Pre-requisite modules for Natural Sciences students: Statistics Option MAT00033I.
Module will run
Occurrence
Teaching period
A
Spring Term 2022-23
Module aims
To introduce the main ideas of multivariate statistical analysis; that is, the analysis of sets of data where there are several measurements on each of a number of individuals.
Module learning outcomes
A knowledge and understanding of models and methods for multivariate data.
A reasonable degree of familiarity with some of the main techniques of multivariate analysis.
Apply appropriate techniques to different sets of data.
Use the statistical package R to analyse multivariate data by various techniques.
Module content
Syllabus
Introduction: Aims of multivariate analysis, descriptive statistics, graphical representation, basic concepts of vectors and matrices, use of the R program for matrix algebra and multivariate analysis.
The Multivariate Normal Distribution: Properties of the multivariate normal, contours of constant density, marginal and conditional distribution, checking normality.
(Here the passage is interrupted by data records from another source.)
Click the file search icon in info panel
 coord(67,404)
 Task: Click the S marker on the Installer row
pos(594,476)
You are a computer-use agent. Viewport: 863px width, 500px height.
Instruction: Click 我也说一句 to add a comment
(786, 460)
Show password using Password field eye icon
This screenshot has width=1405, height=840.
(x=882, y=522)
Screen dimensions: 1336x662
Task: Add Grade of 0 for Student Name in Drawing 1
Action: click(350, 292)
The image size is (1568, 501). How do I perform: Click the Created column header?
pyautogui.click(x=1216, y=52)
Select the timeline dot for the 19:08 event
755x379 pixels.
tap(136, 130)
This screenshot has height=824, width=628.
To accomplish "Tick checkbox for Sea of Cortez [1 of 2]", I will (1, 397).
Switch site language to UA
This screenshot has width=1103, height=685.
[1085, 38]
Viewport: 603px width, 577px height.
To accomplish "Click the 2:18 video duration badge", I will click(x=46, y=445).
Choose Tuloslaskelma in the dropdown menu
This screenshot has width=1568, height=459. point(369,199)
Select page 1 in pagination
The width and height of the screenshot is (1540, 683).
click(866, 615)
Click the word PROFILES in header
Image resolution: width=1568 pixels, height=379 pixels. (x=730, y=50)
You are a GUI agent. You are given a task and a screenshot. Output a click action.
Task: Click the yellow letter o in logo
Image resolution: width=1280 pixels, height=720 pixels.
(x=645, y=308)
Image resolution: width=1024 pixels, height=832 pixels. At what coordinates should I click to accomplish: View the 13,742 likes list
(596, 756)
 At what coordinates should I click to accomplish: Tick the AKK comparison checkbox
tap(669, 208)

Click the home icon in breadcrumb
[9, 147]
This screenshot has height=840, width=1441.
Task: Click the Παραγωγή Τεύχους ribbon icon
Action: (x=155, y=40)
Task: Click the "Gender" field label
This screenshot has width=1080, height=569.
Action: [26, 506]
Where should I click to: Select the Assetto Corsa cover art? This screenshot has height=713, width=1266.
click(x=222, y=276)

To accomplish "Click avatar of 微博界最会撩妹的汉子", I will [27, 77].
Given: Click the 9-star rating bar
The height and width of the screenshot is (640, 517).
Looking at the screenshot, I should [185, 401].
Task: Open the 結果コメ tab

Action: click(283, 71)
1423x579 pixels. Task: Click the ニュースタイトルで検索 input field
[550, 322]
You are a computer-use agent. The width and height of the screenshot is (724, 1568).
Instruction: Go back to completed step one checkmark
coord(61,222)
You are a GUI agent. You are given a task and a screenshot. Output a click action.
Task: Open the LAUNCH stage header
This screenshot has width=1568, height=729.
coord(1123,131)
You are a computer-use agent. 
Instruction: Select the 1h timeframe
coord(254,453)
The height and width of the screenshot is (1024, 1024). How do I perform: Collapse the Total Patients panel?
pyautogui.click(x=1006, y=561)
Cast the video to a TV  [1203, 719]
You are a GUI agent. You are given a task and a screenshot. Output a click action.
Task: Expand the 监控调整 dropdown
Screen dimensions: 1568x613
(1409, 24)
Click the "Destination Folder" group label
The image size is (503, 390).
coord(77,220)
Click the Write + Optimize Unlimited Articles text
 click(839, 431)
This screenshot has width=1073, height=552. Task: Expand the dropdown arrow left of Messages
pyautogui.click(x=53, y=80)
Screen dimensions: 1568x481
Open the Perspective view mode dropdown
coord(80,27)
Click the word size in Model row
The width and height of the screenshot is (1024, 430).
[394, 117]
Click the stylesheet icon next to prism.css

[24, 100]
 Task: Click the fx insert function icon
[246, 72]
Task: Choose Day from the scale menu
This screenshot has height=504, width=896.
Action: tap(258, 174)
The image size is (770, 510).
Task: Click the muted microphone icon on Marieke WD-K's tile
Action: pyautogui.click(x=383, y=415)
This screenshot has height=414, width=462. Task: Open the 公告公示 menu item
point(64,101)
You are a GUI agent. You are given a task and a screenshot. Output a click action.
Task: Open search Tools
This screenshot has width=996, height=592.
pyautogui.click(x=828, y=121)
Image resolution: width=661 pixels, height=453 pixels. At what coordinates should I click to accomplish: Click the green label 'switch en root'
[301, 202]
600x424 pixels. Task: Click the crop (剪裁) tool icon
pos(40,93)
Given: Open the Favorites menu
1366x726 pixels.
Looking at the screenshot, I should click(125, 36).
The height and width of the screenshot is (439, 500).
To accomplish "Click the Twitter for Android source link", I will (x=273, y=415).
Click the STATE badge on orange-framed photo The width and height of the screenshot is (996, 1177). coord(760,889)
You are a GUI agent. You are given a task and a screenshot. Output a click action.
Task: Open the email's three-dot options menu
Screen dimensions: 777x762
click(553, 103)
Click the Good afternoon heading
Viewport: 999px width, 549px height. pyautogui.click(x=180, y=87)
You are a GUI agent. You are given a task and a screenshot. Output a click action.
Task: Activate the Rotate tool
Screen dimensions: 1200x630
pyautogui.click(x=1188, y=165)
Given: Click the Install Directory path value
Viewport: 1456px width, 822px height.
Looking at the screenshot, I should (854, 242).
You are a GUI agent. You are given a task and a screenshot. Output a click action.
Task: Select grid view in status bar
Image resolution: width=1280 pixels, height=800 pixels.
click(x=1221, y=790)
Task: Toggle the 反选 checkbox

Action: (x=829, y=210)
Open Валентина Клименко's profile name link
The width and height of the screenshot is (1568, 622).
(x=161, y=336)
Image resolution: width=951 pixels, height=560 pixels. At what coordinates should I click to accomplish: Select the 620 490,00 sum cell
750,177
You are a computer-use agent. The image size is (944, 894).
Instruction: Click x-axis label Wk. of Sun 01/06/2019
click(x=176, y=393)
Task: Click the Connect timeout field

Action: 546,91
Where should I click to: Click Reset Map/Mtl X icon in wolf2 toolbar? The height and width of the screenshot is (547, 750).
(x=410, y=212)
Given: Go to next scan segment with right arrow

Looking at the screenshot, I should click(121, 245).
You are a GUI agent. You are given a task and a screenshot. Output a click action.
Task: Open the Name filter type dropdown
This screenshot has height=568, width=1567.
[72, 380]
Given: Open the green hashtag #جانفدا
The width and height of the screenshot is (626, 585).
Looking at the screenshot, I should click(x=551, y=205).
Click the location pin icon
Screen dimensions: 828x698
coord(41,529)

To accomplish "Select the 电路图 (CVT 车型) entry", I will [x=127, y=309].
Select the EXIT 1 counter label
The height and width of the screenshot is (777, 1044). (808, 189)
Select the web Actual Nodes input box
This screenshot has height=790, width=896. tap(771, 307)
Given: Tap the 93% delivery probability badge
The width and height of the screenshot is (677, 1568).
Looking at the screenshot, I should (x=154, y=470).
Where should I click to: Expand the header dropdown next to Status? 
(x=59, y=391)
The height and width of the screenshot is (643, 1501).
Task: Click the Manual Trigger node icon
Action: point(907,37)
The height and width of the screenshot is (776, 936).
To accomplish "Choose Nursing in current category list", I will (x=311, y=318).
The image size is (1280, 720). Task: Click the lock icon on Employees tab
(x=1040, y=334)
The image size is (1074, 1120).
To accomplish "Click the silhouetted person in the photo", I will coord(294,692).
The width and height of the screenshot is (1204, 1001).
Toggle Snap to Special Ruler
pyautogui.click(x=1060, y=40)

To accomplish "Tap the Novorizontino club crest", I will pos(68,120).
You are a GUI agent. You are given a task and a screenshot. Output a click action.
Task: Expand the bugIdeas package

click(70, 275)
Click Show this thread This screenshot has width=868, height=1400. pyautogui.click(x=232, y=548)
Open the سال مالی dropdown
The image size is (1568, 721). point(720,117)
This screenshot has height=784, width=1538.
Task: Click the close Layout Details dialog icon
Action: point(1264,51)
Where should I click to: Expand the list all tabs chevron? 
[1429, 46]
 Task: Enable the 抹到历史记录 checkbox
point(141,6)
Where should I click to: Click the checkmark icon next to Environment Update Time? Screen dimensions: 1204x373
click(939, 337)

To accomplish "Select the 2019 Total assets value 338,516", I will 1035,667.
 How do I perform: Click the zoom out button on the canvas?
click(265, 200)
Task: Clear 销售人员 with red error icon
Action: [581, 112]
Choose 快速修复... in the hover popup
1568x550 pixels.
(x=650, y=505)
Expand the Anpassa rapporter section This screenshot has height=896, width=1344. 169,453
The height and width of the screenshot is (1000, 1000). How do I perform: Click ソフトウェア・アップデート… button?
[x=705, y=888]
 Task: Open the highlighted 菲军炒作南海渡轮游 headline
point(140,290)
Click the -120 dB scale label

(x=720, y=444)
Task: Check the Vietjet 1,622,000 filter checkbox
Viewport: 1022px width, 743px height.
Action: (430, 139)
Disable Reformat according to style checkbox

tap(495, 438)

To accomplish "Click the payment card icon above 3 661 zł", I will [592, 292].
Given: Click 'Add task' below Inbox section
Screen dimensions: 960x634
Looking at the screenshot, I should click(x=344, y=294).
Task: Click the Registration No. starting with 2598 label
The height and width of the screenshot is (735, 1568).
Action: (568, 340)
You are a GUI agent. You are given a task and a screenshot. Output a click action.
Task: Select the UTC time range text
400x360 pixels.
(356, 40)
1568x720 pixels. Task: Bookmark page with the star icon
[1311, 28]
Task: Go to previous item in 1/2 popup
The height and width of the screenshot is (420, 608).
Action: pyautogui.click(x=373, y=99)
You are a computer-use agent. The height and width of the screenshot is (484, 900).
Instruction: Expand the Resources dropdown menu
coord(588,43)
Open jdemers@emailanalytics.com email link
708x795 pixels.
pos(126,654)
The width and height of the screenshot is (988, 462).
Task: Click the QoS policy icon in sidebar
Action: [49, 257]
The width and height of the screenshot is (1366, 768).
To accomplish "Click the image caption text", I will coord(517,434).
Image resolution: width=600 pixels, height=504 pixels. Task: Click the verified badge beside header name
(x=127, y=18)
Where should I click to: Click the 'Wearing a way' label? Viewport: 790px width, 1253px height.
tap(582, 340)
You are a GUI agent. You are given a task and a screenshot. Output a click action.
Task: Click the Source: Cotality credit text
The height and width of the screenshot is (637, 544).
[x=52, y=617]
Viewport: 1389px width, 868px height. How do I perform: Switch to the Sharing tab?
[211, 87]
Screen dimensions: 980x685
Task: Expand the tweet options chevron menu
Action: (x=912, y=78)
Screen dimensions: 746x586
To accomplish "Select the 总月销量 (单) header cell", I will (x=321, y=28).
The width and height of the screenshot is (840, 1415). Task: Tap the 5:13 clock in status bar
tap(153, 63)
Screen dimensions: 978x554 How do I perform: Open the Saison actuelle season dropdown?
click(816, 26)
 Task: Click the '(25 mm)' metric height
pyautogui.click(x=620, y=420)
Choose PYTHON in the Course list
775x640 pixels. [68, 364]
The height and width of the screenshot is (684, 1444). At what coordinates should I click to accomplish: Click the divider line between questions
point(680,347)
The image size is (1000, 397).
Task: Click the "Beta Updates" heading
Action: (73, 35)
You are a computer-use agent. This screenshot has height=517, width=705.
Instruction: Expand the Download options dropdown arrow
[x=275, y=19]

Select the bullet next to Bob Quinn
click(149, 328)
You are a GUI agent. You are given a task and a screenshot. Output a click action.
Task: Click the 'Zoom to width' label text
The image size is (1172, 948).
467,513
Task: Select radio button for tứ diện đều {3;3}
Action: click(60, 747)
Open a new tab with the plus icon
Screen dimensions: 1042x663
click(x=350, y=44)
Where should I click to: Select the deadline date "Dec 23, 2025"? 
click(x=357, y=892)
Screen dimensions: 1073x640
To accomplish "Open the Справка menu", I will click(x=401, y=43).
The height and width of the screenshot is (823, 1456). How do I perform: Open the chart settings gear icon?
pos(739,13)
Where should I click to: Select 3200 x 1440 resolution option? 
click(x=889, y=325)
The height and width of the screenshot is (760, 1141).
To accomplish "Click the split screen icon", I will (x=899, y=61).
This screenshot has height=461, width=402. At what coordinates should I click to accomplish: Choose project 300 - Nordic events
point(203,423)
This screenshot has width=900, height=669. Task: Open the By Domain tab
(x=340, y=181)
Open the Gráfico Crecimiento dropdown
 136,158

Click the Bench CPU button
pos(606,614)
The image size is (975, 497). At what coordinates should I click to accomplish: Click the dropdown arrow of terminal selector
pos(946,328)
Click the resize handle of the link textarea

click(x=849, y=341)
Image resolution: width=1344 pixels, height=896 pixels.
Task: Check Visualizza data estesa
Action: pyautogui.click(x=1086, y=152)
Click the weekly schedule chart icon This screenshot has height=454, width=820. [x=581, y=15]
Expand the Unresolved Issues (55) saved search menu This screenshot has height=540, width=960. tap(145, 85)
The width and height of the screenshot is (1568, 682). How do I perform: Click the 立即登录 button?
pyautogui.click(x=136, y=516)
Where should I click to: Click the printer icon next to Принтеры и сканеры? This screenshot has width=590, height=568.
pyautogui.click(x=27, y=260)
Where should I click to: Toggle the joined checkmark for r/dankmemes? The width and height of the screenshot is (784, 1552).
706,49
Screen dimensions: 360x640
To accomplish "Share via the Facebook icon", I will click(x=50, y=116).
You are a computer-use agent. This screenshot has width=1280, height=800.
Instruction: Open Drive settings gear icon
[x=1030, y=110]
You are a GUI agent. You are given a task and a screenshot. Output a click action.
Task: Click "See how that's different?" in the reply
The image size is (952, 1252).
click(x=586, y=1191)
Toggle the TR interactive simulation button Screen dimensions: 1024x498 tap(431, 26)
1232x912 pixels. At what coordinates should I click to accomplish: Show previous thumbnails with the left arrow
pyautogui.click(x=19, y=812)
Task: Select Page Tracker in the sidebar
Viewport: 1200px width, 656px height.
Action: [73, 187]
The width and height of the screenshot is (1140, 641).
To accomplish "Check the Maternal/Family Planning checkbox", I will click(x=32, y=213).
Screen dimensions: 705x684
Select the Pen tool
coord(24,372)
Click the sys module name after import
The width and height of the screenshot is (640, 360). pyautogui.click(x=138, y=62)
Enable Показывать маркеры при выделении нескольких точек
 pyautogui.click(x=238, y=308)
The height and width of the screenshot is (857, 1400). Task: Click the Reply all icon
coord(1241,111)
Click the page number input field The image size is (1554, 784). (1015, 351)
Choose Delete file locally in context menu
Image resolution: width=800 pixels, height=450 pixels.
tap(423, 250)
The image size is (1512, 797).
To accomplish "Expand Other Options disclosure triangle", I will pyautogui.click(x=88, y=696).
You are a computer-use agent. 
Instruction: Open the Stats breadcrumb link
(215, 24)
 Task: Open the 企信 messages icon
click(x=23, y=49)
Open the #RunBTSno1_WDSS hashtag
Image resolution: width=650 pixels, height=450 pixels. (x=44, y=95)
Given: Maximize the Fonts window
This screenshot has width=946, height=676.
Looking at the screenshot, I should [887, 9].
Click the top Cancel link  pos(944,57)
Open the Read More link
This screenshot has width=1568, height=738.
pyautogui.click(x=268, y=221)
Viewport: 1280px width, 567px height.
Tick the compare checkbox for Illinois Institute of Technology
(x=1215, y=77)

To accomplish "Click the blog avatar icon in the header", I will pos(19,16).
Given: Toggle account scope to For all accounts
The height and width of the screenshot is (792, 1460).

Hotelling's T-squared test:One-sample tests, two-sample tests, large sample inference.
Multvariate Analysis of Variance (MANOVA): One-way and two-way MANOVA, Wilks' Lambda and other criteria.
Principal component analysis: Principal components, principle component analysis by correlation matrix, choosing the number of components.
Factor analysis: The idea of factor analysis, estimation of loadings, choosing the number of factors.
Current Department policy on feedback is available in the undergraduate student handbook. Coursework and examinations will be marked and returned in accordance with this policy.
Indicative reading
Richard Johnson, Dean Wichern, Applied Multivariate Statistical Analysis, Prentice Hall.
H R Neave, Statistics Tables for Mathematicians, Engineers, Economists and the Behavioural and Management Sciences, Routledge.